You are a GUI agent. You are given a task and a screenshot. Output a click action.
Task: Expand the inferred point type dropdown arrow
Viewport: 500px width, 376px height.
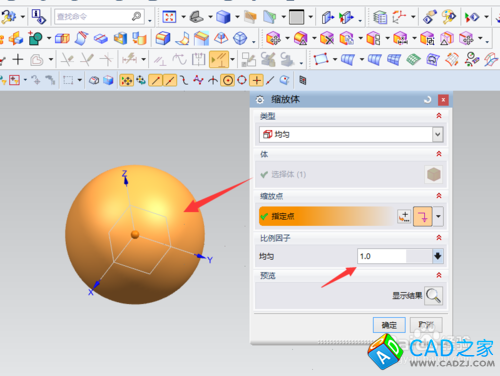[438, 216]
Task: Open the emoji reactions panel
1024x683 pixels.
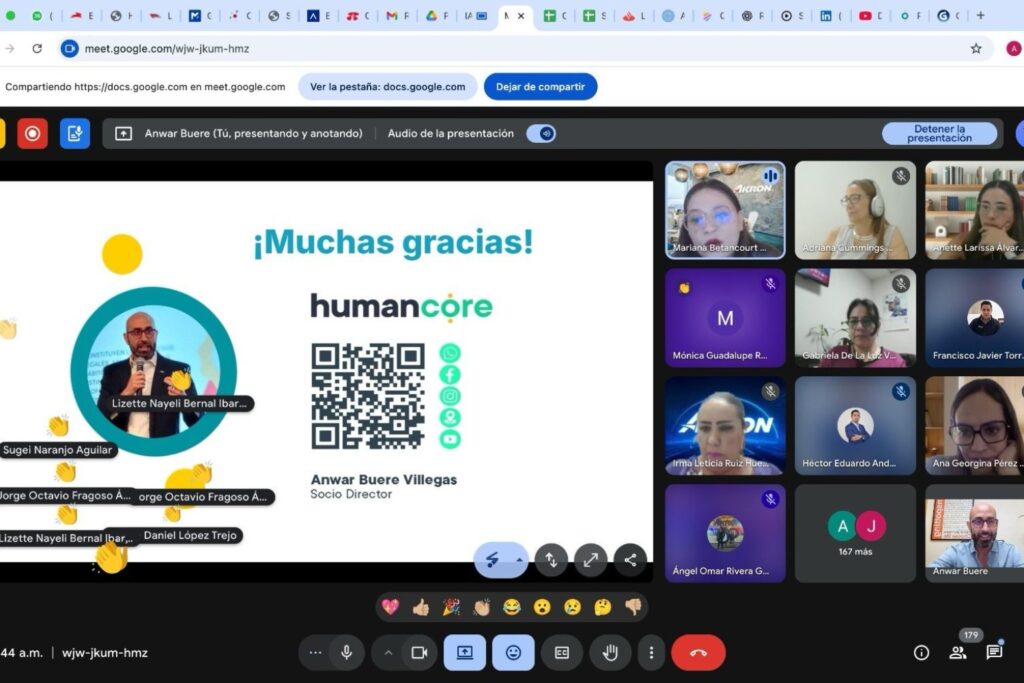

DESCRIPTION OF THE TASK: Each of the entries above must be copied exactly, but the pictures stay out.

EXPECTED OUTPUT:
You are a GUI agent. You are given a task and a screenshot. Output a click action.
Task: Expand the inferred point type dropdown arrow
Viewport: 500px width, 376px height.
[438, 216]
Task: Open the emoji reactions panel
1024x683 pixels.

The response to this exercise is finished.